*ASSIGNMENT:* Within the data below, tally the lines that contain "date" and state only the total.

BEGIN MATERIALS PROVIDED

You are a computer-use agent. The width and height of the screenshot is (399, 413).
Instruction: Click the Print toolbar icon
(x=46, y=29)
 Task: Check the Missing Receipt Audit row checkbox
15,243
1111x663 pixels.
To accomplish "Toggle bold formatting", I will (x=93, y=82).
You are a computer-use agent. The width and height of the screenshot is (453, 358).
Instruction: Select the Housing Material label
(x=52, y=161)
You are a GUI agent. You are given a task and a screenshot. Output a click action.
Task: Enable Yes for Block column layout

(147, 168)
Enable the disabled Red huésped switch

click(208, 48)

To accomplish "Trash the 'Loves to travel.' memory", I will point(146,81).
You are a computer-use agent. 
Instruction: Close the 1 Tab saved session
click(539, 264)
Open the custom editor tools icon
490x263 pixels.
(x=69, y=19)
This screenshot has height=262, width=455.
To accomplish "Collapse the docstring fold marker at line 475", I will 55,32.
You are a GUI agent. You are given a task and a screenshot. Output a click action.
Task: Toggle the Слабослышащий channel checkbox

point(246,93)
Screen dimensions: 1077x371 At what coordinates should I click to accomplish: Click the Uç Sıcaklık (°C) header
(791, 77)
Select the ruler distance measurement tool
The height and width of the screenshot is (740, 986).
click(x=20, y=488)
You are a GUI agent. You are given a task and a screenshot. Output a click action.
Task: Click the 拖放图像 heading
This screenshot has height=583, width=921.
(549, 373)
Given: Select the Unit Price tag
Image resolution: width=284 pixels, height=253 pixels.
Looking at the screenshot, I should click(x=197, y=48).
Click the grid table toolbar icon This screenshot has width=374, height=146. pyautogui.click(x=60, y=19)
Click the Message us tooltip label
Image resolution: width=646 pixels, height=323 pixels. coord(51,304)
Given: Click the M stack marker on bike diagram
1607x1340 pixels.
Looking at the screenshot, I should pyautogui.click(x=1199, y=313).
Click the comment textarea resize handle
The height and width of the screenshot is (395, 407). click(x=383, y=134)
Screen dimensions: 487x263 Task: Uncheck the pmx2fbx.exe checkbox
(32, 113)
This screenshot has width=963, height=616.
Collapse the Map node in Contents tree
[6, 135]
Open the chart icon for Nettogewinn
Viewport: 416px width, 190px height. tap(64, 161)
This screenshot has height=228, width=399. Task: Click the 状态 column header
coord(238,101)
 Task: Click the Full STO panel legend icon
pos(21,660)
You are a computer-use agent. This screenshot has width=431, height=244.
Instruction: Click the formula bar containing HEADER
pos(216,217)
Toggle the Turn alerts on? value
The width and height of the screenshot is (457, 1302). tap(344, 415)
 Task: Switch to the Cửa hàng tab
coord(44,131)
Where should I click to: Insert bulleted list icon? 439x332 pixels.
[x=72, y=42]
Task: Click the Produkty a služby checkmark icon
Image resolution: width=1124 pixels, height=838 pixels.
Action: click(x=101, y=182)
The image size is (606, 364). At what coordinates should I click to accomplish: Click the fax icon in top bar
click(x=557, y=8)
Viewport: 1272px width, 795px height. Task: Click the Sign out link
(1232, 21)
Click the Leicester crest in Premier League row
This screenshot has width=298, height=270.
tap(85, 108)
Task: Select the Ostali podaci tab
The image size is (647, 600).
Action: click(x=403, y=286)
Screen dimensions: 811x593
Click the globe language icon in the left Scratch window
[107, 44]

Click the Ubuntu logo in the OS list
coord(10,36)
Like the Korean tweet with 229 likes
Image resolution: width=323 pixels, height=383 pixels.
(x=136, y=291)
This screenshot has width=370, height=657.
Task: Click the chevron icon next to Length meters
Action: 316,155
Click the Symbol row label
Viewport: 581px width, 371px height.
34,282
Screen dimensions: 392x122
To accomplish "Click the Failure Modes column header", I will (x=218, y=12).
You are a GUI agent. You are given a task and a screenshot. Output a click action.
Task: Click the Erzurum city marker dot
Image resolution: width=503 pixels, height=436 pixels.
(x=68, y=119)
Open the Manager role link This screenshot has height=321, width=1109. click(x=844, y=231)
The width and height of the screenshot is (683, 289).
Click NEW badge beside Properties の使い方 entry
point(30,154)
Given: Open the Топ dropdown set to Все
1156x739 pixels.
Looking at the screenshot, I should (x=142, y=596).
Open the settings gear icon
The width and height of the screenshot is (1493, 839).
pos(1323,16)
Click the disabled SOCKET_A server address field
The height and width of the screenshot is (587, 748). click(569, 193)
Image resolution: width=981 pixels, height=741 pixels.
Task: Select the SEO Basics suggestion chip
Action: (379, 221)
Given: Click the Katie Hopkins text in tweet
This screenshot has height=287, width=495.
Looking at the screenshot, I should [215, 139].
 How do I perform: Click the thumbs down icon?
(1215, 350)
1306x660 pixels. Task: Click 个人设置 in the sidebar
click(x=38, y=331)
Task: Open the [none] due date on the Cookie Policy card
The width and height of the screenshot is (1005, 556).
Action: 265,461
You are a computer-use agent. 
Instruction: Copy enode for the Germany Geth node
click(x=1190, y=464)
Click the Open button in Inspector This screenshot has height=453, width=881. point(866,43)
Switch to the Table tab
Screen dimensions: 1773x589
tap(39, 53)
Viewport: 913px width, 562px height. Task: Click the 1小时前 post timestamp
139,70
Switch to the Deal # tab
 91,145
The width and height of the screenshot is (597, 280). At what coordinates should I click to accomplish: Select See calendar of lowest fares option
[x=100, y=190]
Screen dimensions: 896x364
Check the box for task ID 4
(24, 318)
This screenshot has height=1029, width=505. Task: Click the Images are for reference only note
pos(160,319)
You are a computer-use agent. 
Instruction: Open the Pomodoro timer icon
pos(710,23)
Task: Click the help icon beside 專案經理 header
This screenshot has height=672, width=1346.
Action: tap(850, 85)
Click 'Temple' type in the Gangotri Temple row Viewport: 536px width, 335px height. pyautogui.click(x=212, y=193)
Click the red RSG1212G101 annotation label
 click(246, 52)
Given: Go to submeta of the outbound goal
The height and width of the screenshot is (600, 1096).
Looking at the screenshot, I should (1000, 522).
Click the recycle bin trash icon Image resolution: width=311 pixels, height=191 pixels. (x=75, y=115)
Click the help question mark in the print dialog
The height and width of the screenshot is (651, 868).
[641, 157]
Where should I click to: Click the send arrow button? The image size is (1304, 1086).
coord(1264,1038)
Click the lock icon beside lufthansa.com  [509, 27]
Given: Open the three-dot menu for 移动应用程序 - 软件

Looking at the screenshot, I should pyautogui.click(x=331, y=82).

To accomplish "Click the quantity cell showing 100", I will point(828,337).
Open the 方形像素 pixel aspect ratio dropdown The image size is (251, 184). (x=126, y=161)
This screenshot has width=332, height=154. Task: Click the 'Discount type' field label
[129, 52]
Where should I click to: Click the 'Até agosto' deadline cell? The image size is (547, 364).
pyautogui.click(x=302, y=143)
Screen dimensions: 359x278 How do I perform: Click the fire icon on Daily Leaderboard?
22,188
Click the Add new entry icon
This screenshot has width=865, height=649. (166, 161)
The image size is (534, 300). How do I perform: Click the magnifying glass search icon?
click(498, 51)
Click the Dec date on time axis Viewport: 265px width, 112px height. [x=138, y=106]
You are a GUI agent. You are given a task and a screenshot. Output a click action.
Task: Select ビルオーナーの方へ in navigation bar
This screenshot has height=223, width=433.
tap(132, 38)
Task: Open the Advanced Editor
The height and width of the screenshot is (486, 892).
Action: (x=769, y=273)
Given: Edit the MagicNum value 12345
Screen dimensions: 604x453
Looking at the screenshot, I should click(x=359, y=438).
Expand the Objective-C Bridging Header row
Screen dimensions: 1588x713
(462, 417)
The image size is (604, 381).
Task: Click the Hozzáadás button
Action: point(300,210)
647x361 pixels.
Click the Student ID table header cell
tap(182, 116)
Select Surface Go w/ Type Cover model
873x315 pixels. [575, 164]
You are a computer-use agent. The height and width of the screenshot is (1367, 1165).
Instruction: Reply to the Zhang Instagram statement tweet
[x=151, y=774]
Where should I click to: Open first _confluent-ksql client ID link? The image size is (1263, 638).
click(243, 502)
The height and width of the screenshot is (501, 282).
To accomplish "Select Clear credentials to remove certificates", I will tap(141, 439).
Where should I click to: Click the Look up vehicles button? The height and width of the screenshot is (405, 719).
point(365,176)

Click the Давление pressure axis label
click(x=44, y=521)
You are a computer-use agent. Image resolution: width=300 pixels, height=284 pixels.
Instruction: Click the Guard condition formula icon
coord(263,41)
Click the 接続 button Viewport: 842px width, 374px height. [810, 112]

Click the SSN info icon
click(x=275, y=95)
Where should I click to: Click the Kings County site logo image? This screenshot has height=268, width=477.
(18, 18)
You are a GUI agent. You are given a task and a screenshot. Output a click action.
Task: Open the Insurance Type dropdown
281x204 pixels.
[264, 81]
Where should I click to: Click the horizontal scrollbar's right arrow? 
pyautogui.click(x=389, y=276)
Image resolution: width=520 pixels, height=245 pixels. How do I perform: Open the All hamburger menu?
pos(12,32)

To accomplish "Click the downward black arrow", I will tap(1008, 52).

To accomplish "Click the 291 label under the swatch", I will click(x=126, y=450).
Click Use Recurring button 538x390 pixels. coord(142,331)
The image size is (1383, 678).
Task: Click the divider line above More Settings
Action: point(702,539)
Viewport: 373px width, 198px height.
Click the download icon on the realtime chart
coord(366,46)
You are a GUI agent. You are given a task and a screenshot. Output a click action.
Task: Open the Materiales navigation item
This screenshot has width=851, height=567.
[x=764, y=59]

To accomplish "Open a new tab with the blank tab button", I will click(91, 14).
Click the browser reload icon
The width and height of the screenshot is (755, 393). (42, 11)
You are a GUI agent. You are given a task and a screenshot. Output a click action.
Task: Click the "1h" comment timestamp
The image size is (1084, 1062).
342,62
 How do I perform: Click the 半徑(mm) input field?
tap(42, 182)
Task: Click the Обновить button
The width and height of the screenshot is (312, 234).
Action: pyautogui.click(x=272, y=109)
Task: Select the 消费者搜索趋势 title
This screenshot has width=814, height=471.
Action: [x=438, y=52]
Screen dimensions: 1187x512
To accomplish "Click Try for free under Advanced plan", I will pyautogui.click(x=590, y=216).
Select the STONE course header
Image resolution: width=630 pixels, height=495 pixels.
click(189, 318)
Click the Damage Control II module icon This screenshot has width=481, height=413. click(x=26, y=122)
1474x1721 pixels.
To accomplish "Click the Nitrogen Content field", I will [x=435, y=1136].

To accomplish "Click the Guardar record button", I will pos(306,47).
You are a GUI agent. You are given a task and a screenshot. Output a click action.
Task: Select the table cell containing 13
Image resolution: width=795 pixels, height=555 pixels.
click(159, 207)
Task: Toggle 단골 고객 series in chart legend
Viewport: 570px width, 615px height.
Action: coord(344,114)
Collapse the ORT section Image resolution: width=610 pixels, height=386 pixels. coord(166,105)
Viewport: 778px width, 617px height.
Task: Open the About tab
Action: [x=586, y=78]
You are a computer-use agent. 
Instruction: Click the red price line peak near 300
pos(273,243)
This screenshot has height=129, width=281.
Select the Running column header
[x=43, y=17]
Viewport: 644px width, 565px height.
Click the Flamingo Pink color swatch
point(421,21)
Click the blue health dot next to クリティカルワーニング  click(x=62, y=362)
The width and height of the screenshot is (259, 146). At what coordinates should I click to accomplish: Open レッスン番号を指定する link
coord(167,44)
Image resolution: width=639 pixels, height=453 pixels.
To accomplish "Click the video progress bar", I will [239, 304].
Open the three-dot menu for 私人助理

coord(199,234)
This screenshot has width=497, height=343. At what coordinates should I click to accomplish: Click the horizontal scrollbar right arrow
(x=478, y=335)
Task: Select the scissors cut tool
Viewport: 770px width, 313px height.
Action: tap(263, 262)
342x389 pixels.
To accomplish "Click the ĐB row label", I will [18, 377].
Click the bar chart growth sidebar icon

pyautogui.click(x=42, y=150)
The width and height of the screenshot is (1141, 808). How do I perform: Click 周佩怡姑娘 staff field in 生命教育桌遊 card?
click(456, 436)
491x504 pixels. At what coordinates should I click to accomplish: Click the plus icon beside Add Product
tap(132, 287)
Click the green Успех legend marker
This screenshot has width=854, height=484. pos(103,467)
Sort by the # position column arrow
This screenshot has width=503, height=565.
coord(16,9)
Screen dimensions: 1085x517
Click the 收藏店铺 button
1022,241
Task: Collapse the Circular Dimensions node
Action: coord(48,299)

END MATERIALS PROVIDED

*RESULT BELOW:* 2